Ook wordt soms een bloedgasonderzoek gedaan. Dat is net iets anders dan een saturatiemeting. Bij een bloedgas meet de longarts het zuurstofgehalte door met een prik bloed uit een slagader te halen. ‘Dat doen we vooral bij mensen die extra zuurstof gebruiken’, zegt Annelies Slats. ‘Het geeft een nog preciezer beeld dan saturatie. Bij een bloedgas meet je de gasspanning van zuurstof in het bloed en bij saturatie meet je de hoeveelheid zuurstofmoleculen gebonden aan een rode bloedcel.
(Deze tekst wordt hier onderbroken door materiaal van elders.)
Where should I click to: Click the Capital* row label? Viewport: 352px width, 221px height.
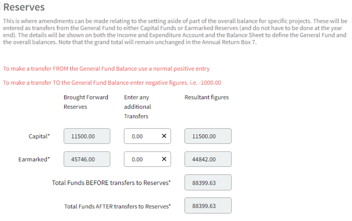pyautogui.click(x=39, y=136)
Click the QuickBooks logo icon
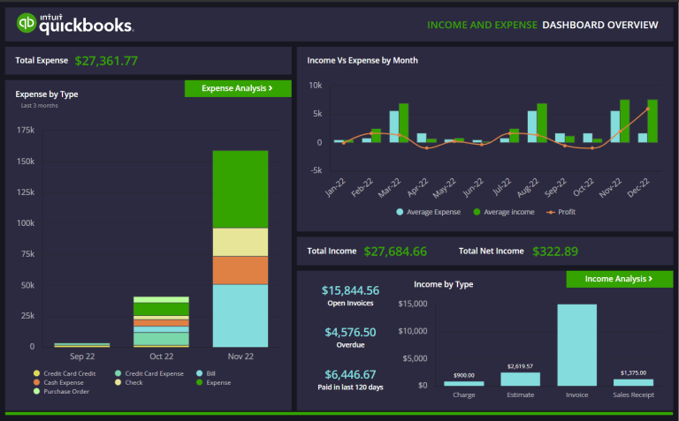 pos(27,24)
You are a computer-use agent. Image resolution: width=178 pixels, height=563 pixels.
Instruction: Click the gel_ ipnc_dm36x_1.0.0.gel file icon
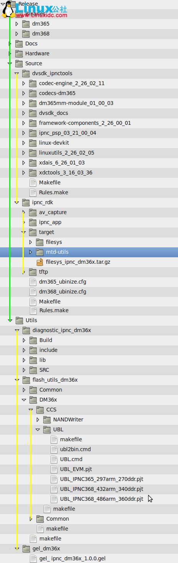click(33, 558)
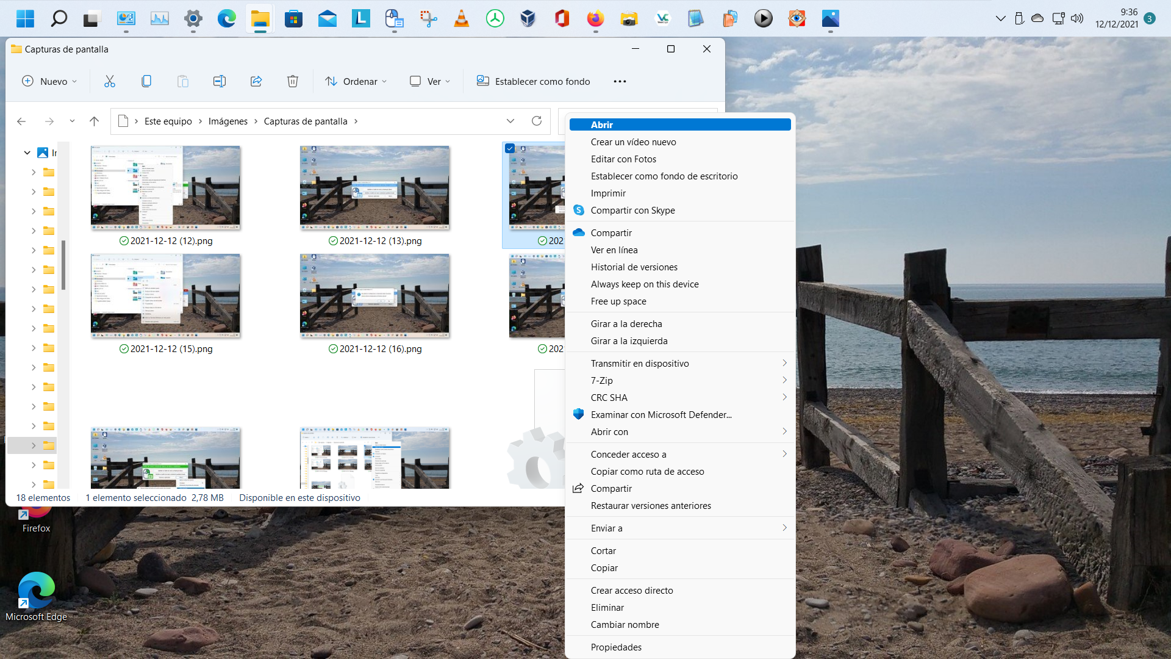
Task: Open the three-dots more options menu
Action: (620, 81)
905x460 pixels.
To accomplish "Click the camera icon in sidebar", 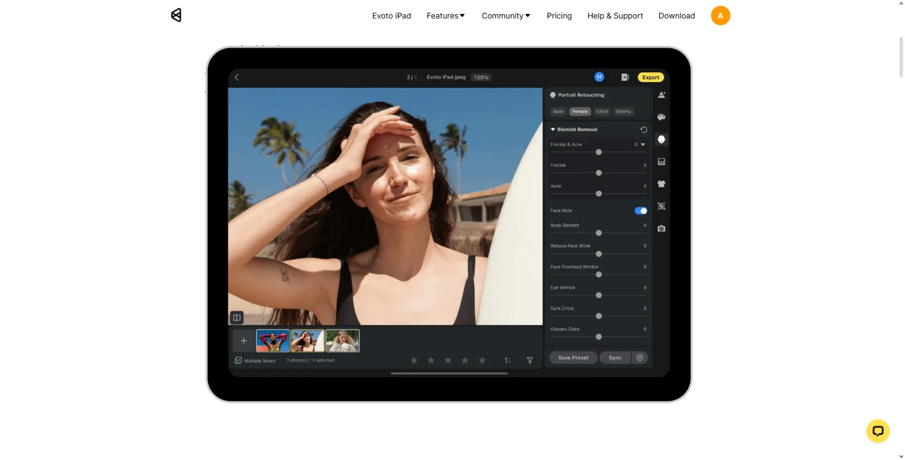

Een uitslag van honderd procent betekent dat de hele rode bloedcel verzadigd is met zuurstof. Maar als er minder rode bloedcellen zijn om de zuurstof over te verdelen – bij bijvoorbeeld bloedarmoede – kun je toch honderd procent saturatie hebben.’ Dat neemt niet weg dat saturatie een betrouwbaar beeld geeft van de hoeveelheid zuurstof in het bloed.